Screenshot grounding data
_ _ _

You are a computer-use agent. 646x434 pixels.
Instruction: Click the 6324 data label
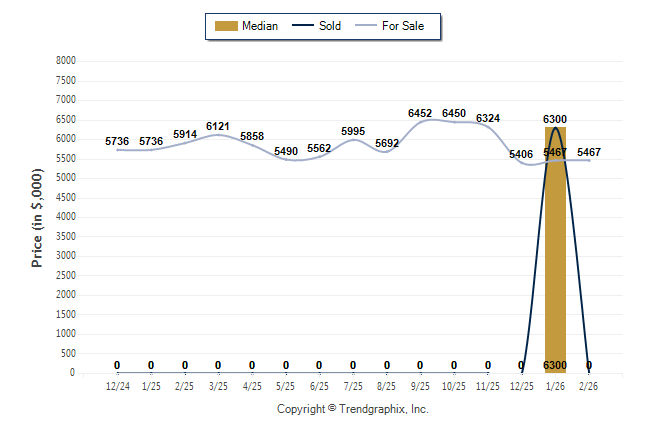[488, 119]
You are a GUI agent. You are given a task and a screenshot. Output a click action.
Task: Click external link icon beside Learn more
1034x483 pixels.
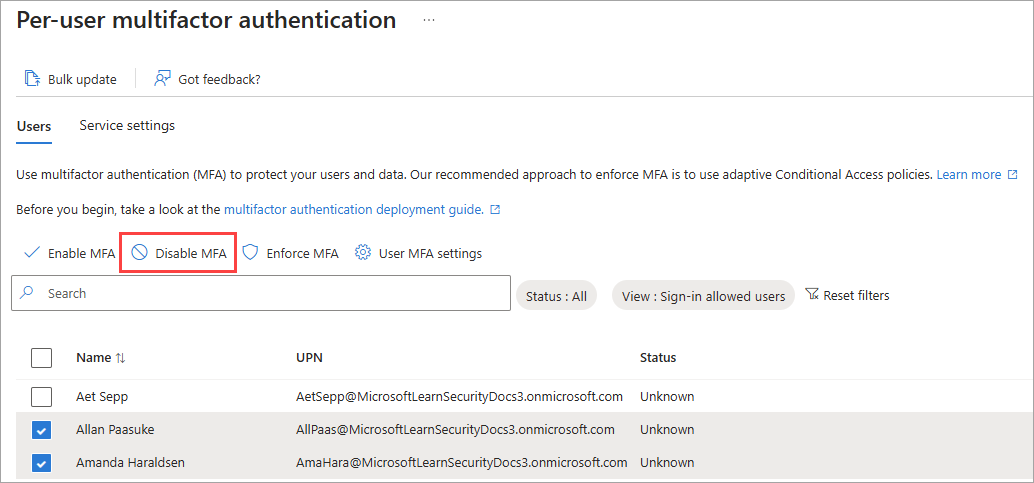tap(1012, 175)
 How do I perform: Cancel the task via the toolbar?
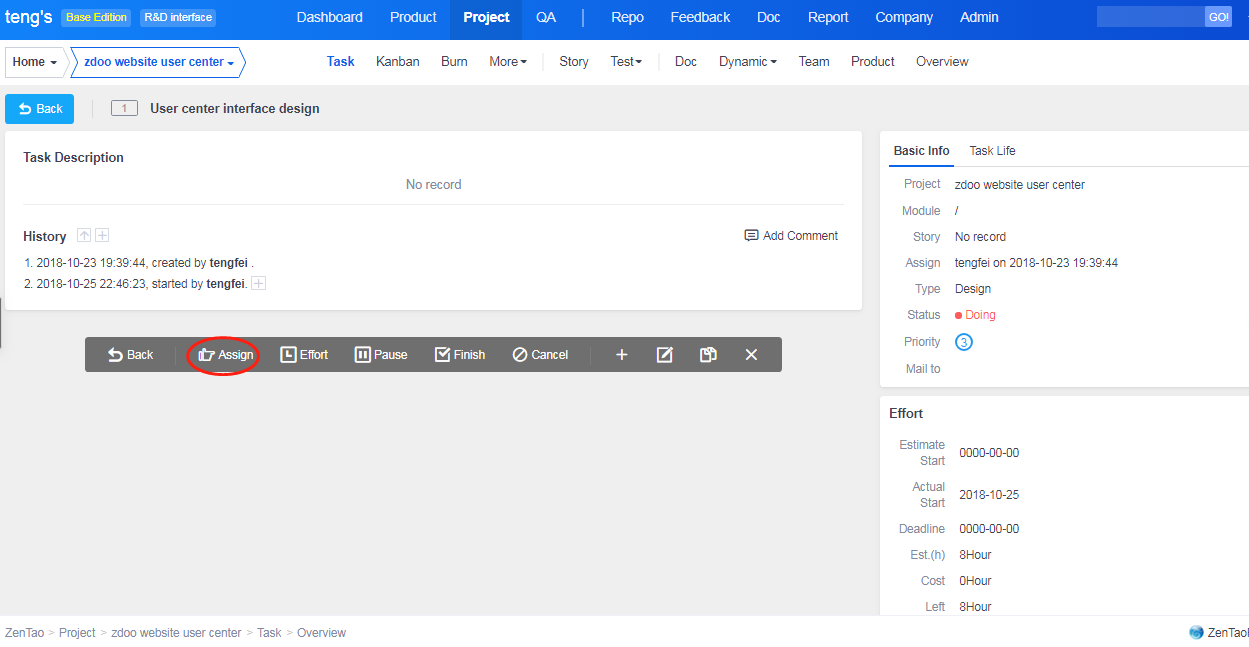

_ _ _

**TO DO:** The records above must be repeated exactly, minus their pictures.

**FINAL ANSWER:**
You are a computer-use agent. 646x434 pixels.
Instruction: Click the 6324 data label
[488, 119]
You are a GUI agent. You are given a task and a screenshot. Output a click action.
Task: Click external link icon beside Learn more
1034x483 pixels.
tap(1012, 175)
 How do I perform: Cancel the task via the toolbar?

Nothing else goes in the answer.